As his 2012 re-election campaign wound to a close, President Obama was unequivocal regarding his first priority for a second term. “There’s no doubt that our first order of business is going to be to get our deficits and debt under control,” he told msnbc’s Morning Joe in late October.
He emphasized his commitment to deficit reduction again in his post-election victory speech, putting “reducing our deficit” at the front of a list of priorities which also included “fixing our immigration system” and “freeing ourselves from foreign oil.”
Despite what progressives might hope for and conservatives may fear, deficit reduction is hardly a sweeping, transformational goal. It also might not appear as intuitively urgent as some of the other line items on the president’s agenda, such as upgrading America’s crumbling infrastructure or mitigating the effects of catastrophic global climate change. But the president has an answer to any supporters who are baffled by his fixation on belt-tightening and budget-balancing.

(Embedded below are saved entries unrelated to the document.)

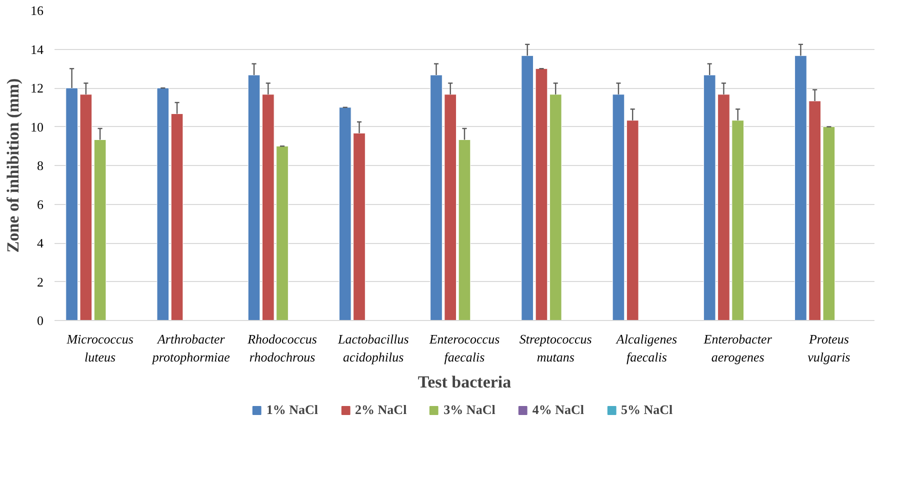  Describe the element at coordinates (373, 348) in the screenshot. I see `x-tick-label: Lactobacillus acidophilus` at that location.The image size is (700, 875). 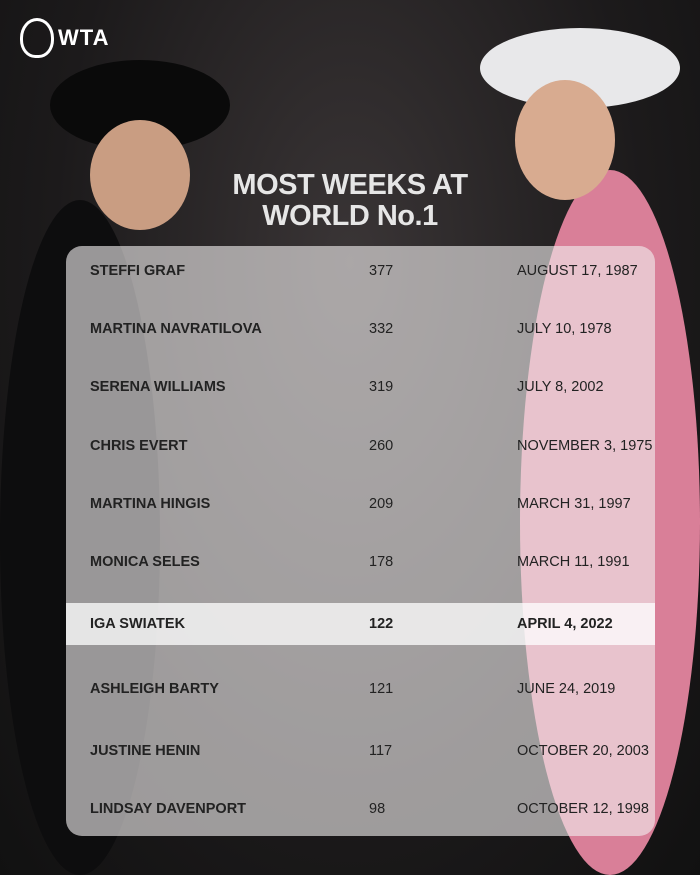 I want to click on player-date: NOVEMBER 3, 1975, so click(x=585, y=446).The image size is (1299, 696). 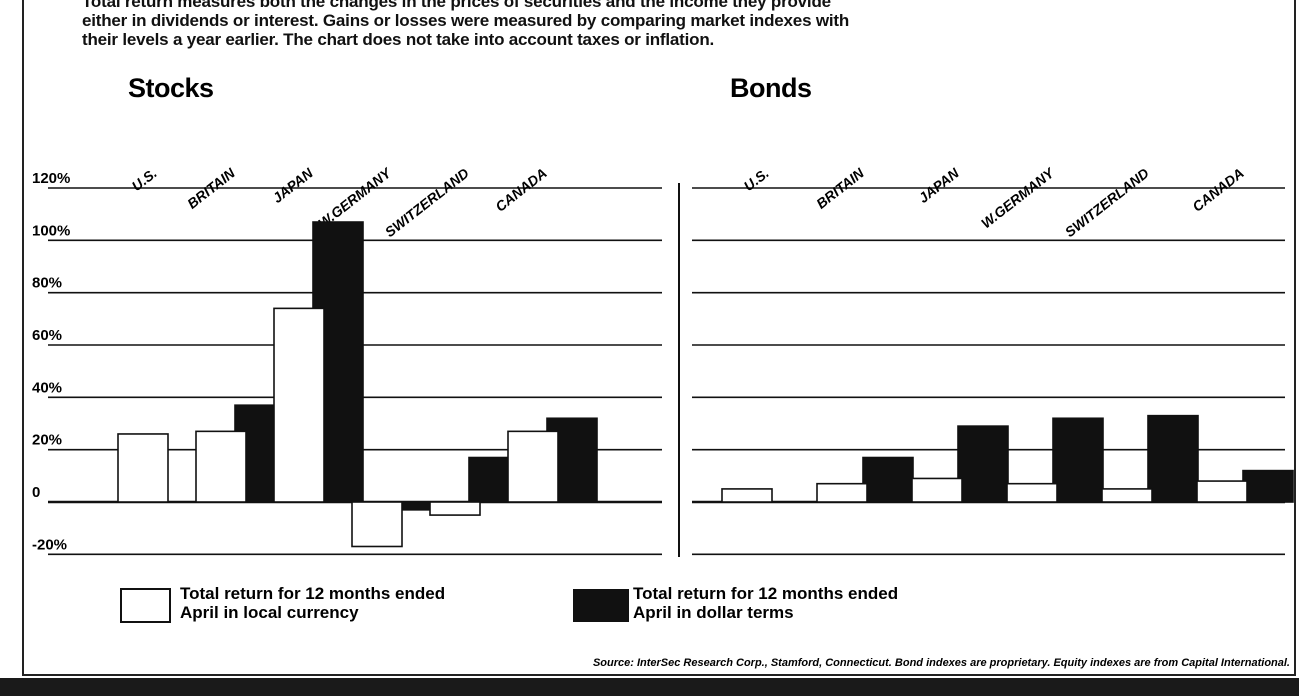 I want to click on y-tick-label: 80%, so click(x=47, y=284).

“There’s a forcing mechanism,” he said in his Morning Joe interview. “You know, the Bush tax cuts end at the end of the year. We know that we’ve got the sequester looming.”
The sequester is a series of timed budget cuts which will automatically kick in at the beginning of next year unless Congress prevents it. These cuts, along with the Bush tax cuts and various other tax and budget provisions set to expire soon, form what is known in Washington as the fiscal cliff: a “huge fiscal contraction” which will occur as those policies expire.
Though research by the Center on Budget and Policy Priorities (CBPP) has suggested that the “cliff” metaphor is misguided—it’s actually more like a gradual slope—CBPP Vice President James Horney told msnbc that it should still be averted. “Virtually nobody thinks all the policies there are the right ones, are the way to go,” he said of the fiscal cliff. Instead, the policies set to expire should be replaced with a menu of other budget measures which will address the government’s longer-term deficit concerns.
“While economists have a lot of different opinions about how large a debt is acceptable and what we ought to do now, and so on, there is virtually unanimous agreement you can’t have a permanent situation where deficits and debts continue to grow relative to the size of the economy,” said Horney.
Following his decisive victory in the 2012 election, Obama “has the most leverage he’s going to have” to hammer out a reasonable budget with House Republicans and “stabilize the deficit relative to the GDP by the end of the decade.”
But Brooklyn College political theorist Corey Robin believes that Obama’s focus on deficit reduction amounts to “austerity politics,” and will lead to deep, regressive cuts in social welfare spending. “I think [Obama] is part of a class of people within the Democratic Party who really do believe that the system is broke, that we don’t have enough money, and old people are going to have to take it on the chin,” he said.